System Requirements
Notes on Giles & Digilib
Giles works under the assumption that it is running on the same machine as your Digilib installation. When uploading a file, Giles simply puts that file into a folder accessible by Digilib. If you have different requirements, then Giles won't work for you. However, if you are comfortable programming Java, you could implement your own FileStorageManager (edu.asu.giles.files.impl.FileStorageManager). This class is the one that handle file storage in Giles.
Giles adds authentication and authorization to Digilib. This only works effectively if you add authentication to Digilib as well. The easiest way to that is to let Tomcat close down access to Digilib completely and only allow request from localhost. If you want parts of your Digilib contents to be open to the public or specific groups or users, please consult the Digilib documentation.
Giles and Databases
Giles uses two different databases.The goal is to change that in the future but for now this is the way it is. Information about uploaded files are stored in several Db4o database files. Advantange of this is that they can easily be moved around and backed up.
Information about GitHub user account tokens are stored in a MySQL database. This is the default implementation of the Social Spring module that Giles uses. Before you deploy Giles, make sure to create a database and run the following script to create a table to hold information about what users authorized Giles to use their GitHub profile.
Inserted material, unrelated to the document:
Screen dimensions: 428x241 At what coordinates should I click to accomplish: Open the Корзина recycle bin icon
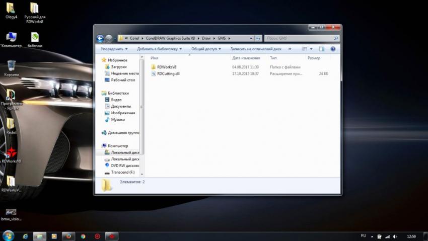(11, 66)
create table UserConnection (userId varchar(255) not null, providerId varchar(255) not null, providerUserId varchar(255), rank int not null, displayName varchar(255), profileUrl varchar(512), imageUrl varchar(512), accessToken varchar(512) not null, secret varchar(512), refreshToken varchar(512), expireTime bigint, primary key (userId, providerId, providerUserId)); create unique index UserConnectionRank on UserConnection(userId, providerId, rank);
Building Giles
Giles is a Java/Spring web application that uses Maven. The easiest way is therefore to download the latest release and run maven to build a war-file. You can either do that in your favorite IDE or through the terminal. If you are comfortable using Maven, simply run mvn package
specifying the following parameters:
giles.base.url: the final URL Giles will run at (e.g. http://myserver.org/giles). Giles will use that URL to build links to Digilib content.
admin.password: the password for you admin user. It should be encoded with BCrypt strength=4. Default is "admin".
admin.username (optional): if you want your admin user to have a different name than "admin", you can specify that with this property.
github.clientId: OAuth client id of your GitHub application registration.
github.secret: OAuth client secreate of your GitHub application registration.
db_files: Path to a folder in your file system that will hold Giles' database files.
db.driver: if you don't use MySQL you can specify the appropriate driver here. Note that if you are not using MySQL you will also have to add the correct driver dependency to the pom.xml.
db.database.url: the url to the database (most likely something like jdbc:mysql://localhost:3306/giles).
db.user: username of your database user.
db.password: password of your database user.
digilib.url: url to your Digilib installation. The path should be the path to the Scaler servlet (e.g. http://myserver.org/digilib/servlet/Scaler)
digilibBaseDir: path to the digilib directory that should hold your images. Digilib has to have access to this directory.
jars.url: url to your Jars installation.
buildNumber (optional): if you want Giles to show a specific version number, you can specify that version number with this property.
Step-by-step guide
You will probably not getting around learning a little bit about Maven in order to build Giles, but this step-by-step guide hopefully makes it as easy as possible.
- Install Maven
- In a terminal go into the folder giles-{version}/giles-spring
- You need only one command to build Giles:
mvn clean package
. This will delete all previous built files and generate a war file. However, you need to specify the above listed properties for Giles to work correctly. - To specify a property when running Maven, the easiest way is to append
-D{property_name}={property_value}
. For example, if your database user is called "giles", then you would append-Ddb.user=giles
to the Maven command. The complete command would look like this:mvn clean package -Ddb.user=giles
. Append each property to the command like described in step 4. You complete command string will look something like this:
mvn clean package -Ddb_files=/path/to/db/files -Dadmin.password=GilesPassword -Dgithub.clientId=githubClientId -Dgithub.secret=githubClientSecret -Ddb.driver=com.mysql.jdbc.Driver -Ddb.database.url=jdbc:mysql://localhost:3306/giles -Ddb.user=giles -Ddb.password=GilesDbPassword -Ddigilib.url=http://myserver.org/digilib/servlet/Scaler -DdigilibBaseDir=/path/to/digilib/images -Djars.url=http://myserver.org/jars -Dgiles.base.url=http://myserver.org/giles
Maven will create a new folder in giles-spring called
target
. If Maven ran successfully you will find a file calledgiles.war
inside this folder.- Simply put
giles.war
into your Tomcat's webapp directory and you should be good to go!